_WORK TO BE COMPLETED_: Pull out each line of the entries below that contains the string "resolution". Letter case must match.

_Source data_:
※ ※ ※

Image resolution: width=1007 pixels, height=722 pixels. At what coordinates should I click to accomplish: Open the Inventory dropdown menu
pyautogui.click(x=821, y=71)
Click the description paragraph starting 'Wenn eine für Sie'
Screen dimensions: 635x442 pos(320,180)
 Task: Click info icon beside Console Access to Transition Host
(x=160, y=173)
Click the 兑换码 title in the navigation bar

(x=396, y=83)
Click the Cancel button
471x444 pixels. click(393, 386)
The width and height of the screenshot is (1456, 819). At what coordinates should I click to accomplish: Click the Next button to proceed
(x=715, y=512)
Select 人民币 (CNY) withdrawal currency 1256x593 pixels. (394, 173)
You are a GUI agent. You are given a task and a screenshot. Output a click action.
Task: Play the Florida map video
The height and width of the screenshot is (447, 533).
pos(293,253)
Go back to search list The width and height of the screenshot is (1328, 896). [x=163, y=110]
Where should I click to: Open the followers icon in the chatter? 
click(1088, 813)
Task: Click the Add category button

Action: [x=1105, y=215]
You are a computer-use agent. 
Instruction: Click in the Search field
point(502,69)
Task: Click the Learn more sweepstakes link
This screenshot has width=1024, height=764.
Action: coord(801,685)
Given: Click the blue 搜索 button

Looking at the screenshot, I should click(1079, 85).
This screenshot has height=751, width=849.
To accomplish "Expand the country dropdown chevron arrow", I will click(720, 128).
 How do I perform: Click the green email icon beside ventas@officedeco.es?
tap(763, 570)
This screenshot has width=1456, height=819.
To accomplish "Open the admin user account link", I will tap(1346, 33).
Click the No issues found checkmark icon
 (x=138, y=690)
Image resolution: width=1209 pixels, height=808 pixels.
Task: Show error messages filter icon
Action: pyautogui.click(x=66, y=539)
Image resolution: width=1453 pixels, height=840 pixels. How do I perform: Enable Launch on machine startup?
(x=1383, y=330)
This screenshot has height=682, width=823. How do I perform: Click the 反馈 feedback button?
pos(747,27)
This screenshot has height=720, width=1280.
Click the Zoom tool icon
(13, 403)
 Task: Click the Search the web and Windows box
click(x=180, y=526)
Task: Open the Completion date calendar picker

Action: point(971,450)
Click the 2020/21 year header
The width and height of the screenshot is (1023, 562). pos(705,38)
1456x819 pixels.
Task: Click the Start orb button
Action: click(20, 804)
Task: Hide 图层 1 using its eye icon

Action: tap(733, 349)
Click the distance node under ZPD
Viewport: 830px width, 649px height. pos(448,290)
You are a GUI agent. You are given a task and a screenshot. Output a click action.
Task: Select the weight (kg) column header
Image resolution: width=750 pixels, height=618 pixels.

※ ※ ※

_COMPLETE ANSWER_:
Image resolution: width=1007 pixels, height=722 pixels. At what coordinates should I click to accomplish: Open the Inventory dropdown menu
Image resolution: width=1209 pixels, height=808 pixels.
Image resolution: width=1453 pixels, height=840 pixels. How do I perform: Enable Launch on machine startup?
Image resolution: width=750 pixels, height=618 pixels.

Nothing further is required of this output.